Task requirements: Repeat the rows below word for word, from the line with "Where should I" up to and including the line with "pyautogui.click(x=98, y=164)".

Exercise material:
# # # # #

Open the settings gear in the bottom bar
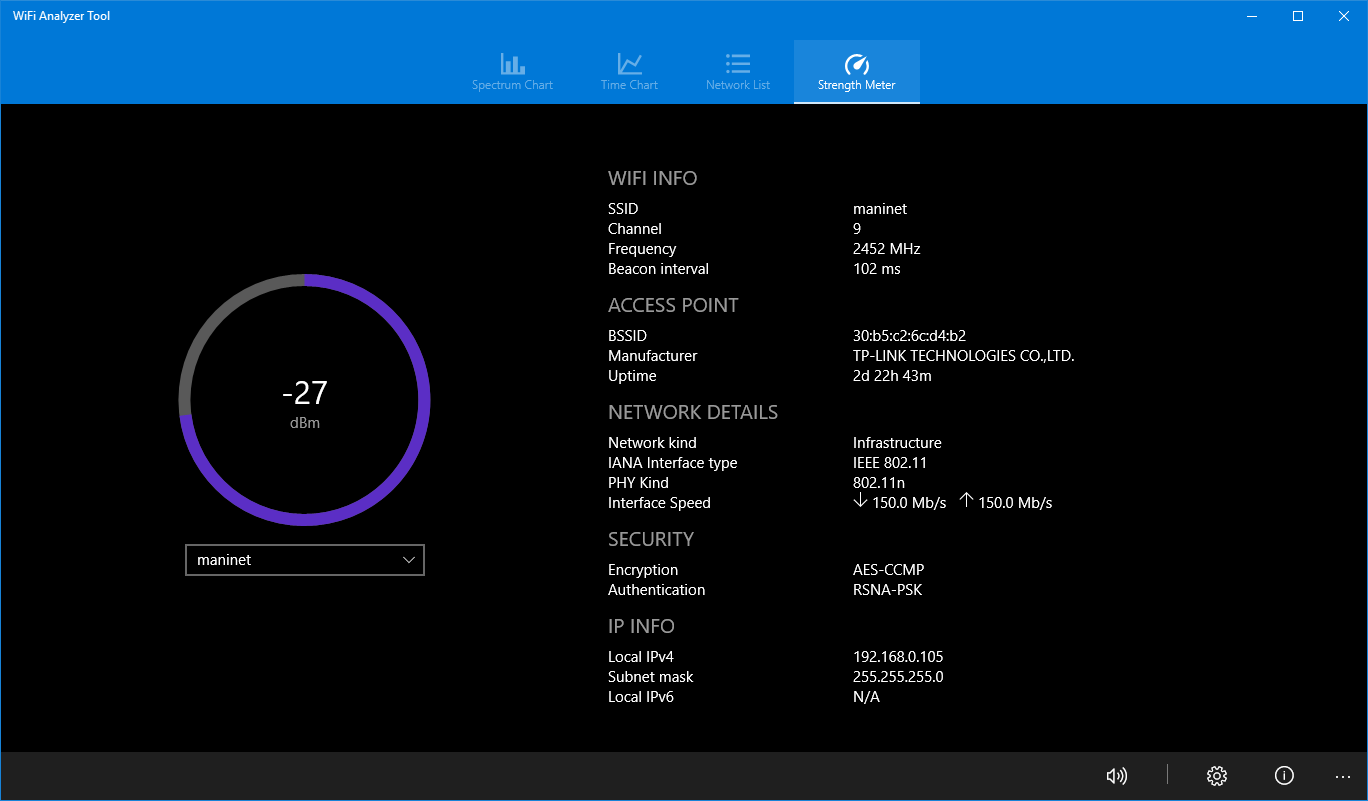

# # # # #

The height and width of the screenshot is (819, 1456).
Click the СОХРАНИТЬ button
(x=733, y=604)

# # # # #

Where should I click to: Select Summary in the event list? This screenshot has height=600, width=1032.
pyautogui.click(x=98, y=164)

# # # # #

Answer below:
Where should I click to: Select Summary in the event list? This screenshot has height=600, width=1032.
pyautogui.click(x=98, y=164)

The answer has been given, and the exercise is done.